Accueilli avec chaleur et honneurs par les joueurs et la presse en 2022, Chained Echoes avait encore un public à satisfaire : les amateurs d’éditions physiques. D’autant que ces derniers avaient directement participé à la production par le biais d’un financement participatif. Et, aujourd’hui, à l’exception d’un élément, elles se font encore attendre. Un manquement attribué au distributeur qui est aujourd’hui invité à prendre la porte du tribunal par le créateur, Matthias Linda.
Un parcours cahoteux !
Après plusieurs années, l’affaire des éditions physiques semble toucher à sa fin. Et il suffit de se référer à l’historique des mises à jour, apportées par Linda quant à l’avancée des préparations des travaux éditions en question, pour se faire une idée. De fait, il faut retourner à juin 2024 pour avoir les dernières informations les concernant. D’une part, Linda nous renseignait alors quant à la validation (fin 2023) de Sony et Nintendo vis-à-vis des éditions. De l’autre, il avançait la promesse suivante : les premiers arrivages étaient dans le meilleur des cas attendus pour la fin de la même année. Seulement sur la totalité des pièces prévues (comprenant éditions collector, Deluxe et standard dévolues aux différentes machines), le jeu n’a pu qu’être proposé en une édition PS4 Standard.
Et maintenant ?
Le temps a passé, et nous voici aujourd’hui en mars 2026, avec une question légitime : où est le reste ? Eh bien, de toute évidence, la réponse ne peut être que funeste, dans le sens où il faudra faire une croix dessus. Du moins, on ne saurait compter sur l’entremise de First Press Games, qui a été rejetée par Linda pour des motifs qui resteront, pour de soucis légaux, strictement secrets. Néanmoins, la rupture est bel et bien consommée avec un passage vers une instance de justice.

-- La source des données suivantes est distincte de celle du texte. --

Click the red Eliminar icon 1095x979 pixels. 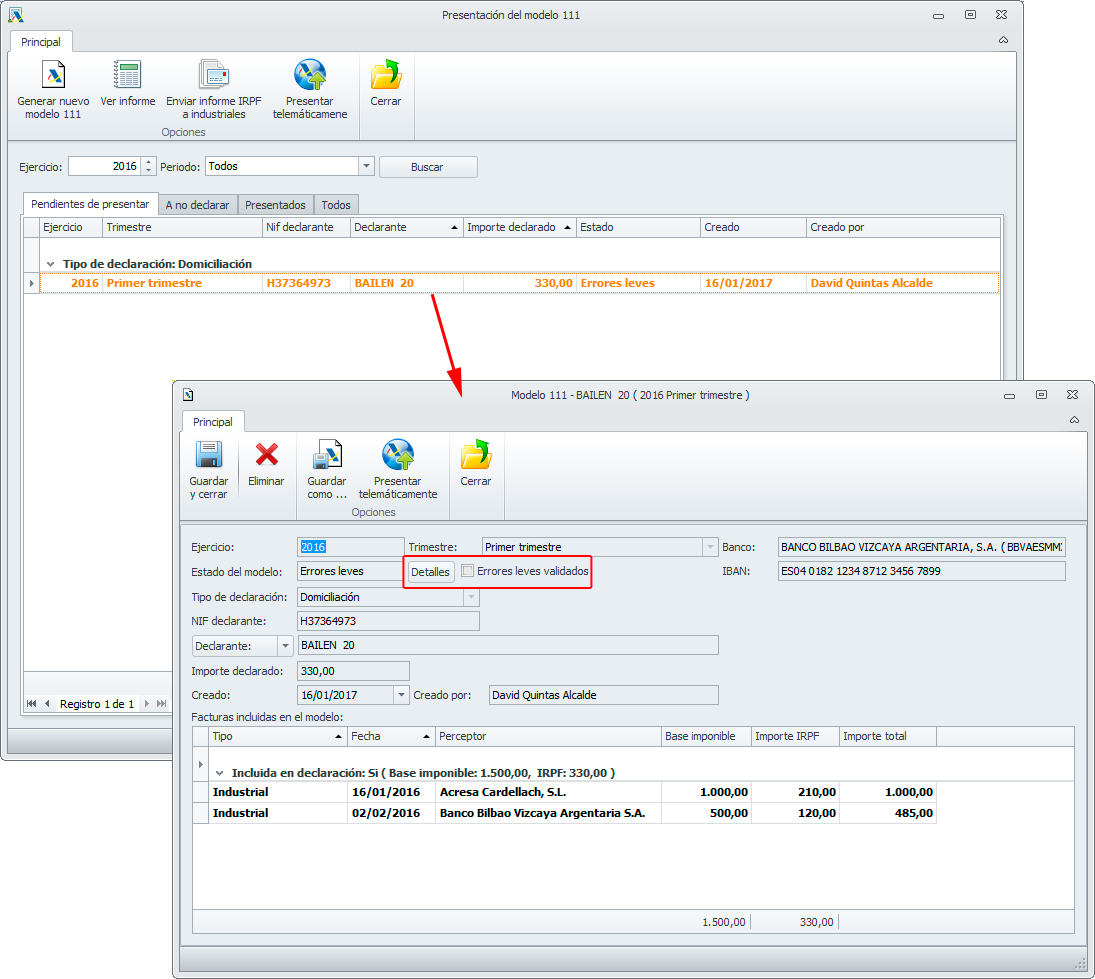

Une manière pour Linda de se blanchir et ainsi dissocier son nom du principal (et seul) responsable ? C’est du moins ce qu’il semble être, Linda garantissant même une certaine volonté, teintée d’espoir pour les joueurs. Par là, il avance deux options, dont le choix échouera aux joueurs/ investisseurs : soit ils peuvent demander un remboursement ; soit ils continuent à attendre et de faire confiance au développeur, lequel s’engage à trouver un nouvel éditeur digne, cette fois-ci, de livrer les produits à bon port.
Une affaire délicate qui apporte ainsi quelques zones d’ombre à un jeu apprécié par la communauté. Et si la notoriété de ce dernier permet un regard sur sa situation, il y a probablement bien d’autres titres, à la renommée plus modeste, qui ont traversé des déboires similaires, sans faire le moindre bruit. En fin de compte, Chained of Echoes serait finalement l’illustration d’une forme d’ »injustice », certainement inhérente aux moyens propres aux productions de la sorte, où l’opportunisme des éditeurs touche à l’indécence.